Live 8 is set for July 2, to coincide with the opening of the G-8 summit at Gleneagles, Scotland, just a few miles from Edinburgh, which opens July 6. The concerts will take place simultaneously in Rome, Berlin, Paris, London, and Philadelphia. The Philly gig will include Will Smith, Bon Jovi, Stevie Wonder and Maroon 5, while London gets Madonna, Coldplay, REM, Dido, Sir Paul McCartney and Keane. Other artists are being announced as this is being posted – one prays that the Spice Girls don’t reunite for this.

But the concert is not the real issue here, and this time around, the money raised to “Feed the World” isn’t it either. This time, the organizers are out for political blood. Never has Europe been richer, never has America been more powerful. And 50,000 people die every day from extreme poverty. Ten children have died in the time it takes the average reader to get this far into this article because they didn’t have access to the basic resources required to draw another breath. The verdict on Live Aid 1985 is that it didn’t work – a noble and glorious failure, but a failure nonetheless. Pure and simple, Sir Bob raised more money for Africa having tea with the French president recently than the concerts 20 years ago pulled in.

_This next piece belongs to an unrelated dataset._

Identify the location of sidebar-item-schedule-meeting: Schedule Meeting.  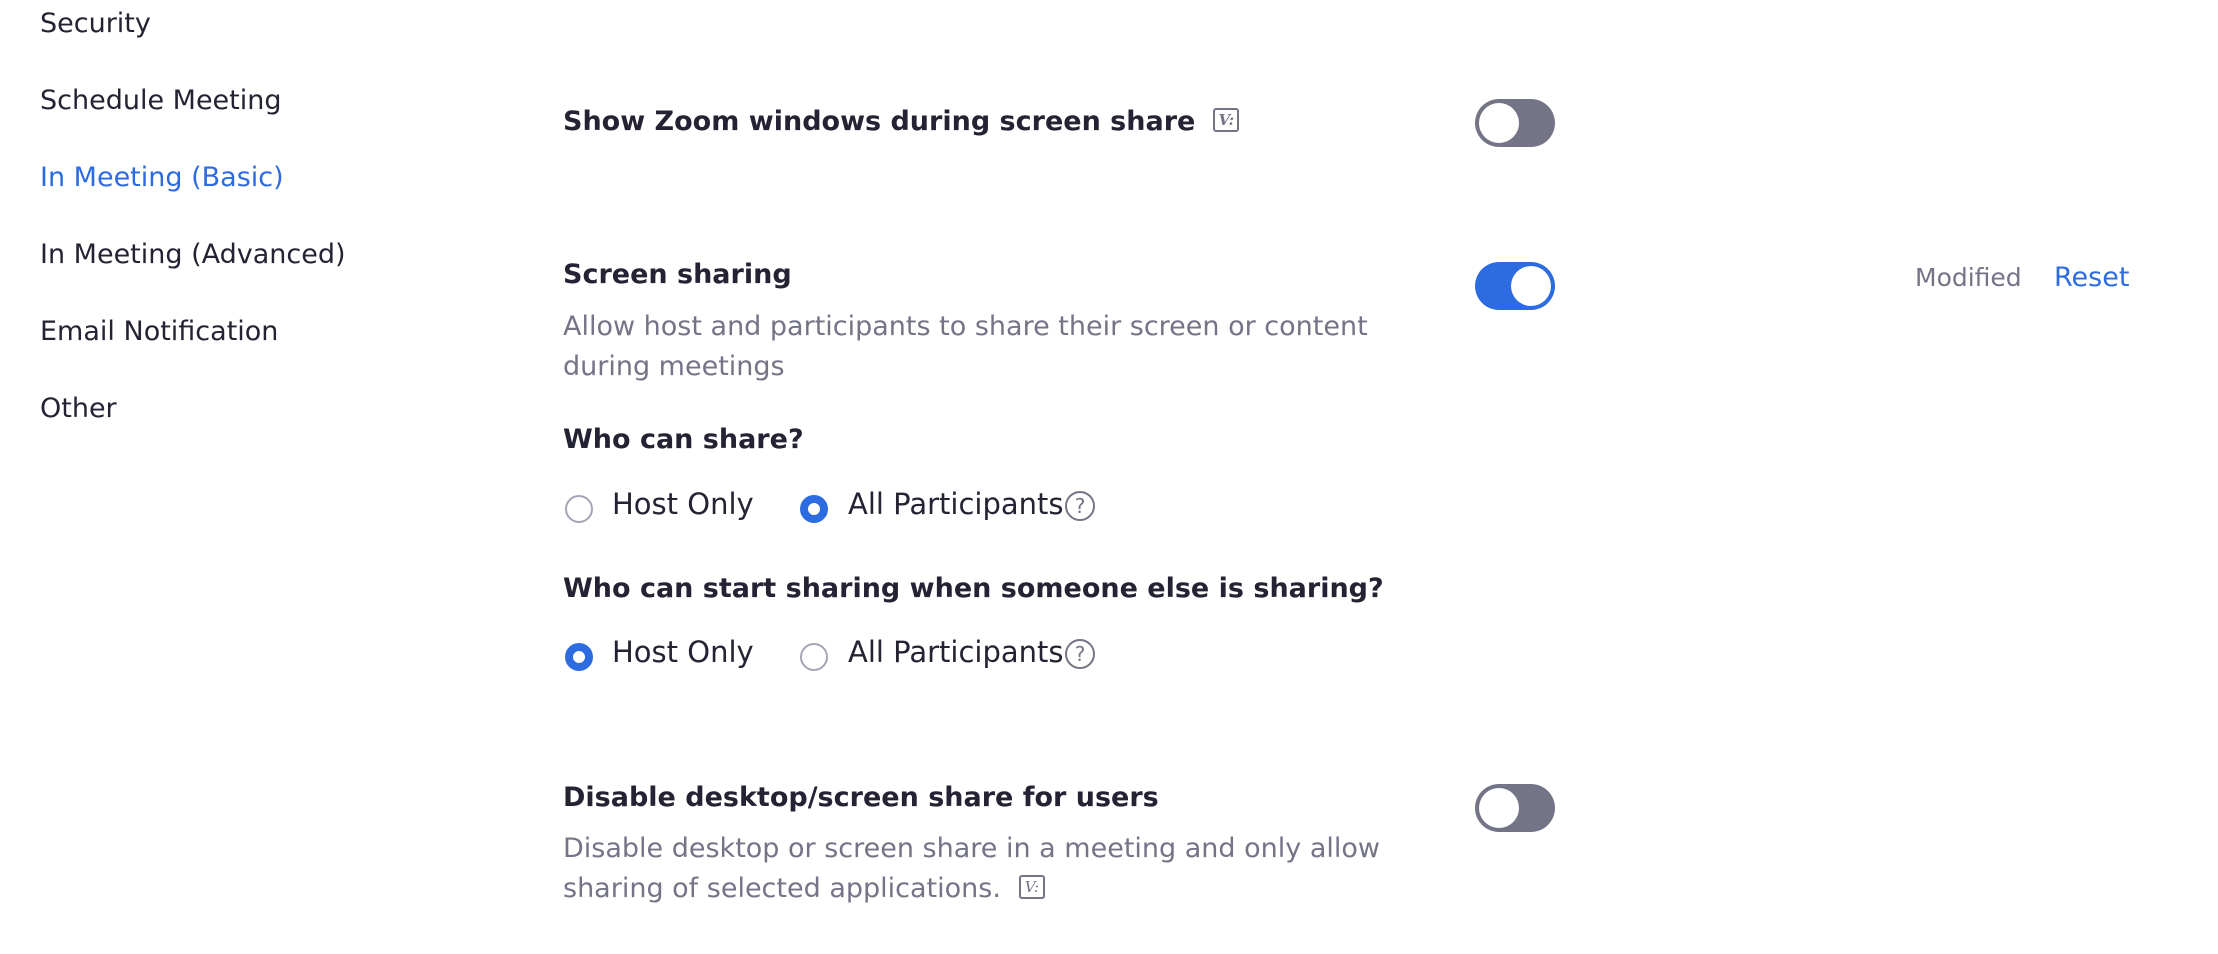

What Sir Bob rightly recognizes is a lack of political will, and in his remarks yesterday, he spoke about the failings of the west. In America, for example, he praised President Bush rightly for his rather radical proposals for improving the lot of Africans. Good ideas that never made it out of Congress, Sir Bob said, because the legislators get no heat about African problems. The idea of Live 8 will be to provide that heat. If Tony Blair is serious about ending world poverty, then here is the golden opportunity.

Sixty years ago, there was a continent that was completely bankrupt. Its cities lay in ruins, it peoples were hungry, cold and in need. American Secretary of State George Marshall came up with a plan to utilize America’s economy to rebuild Europe. It was seen as an act of selflessness, but also it was a shrewd economic move – it’s better to have rich trading partners than poor ones. So, “here we are again.”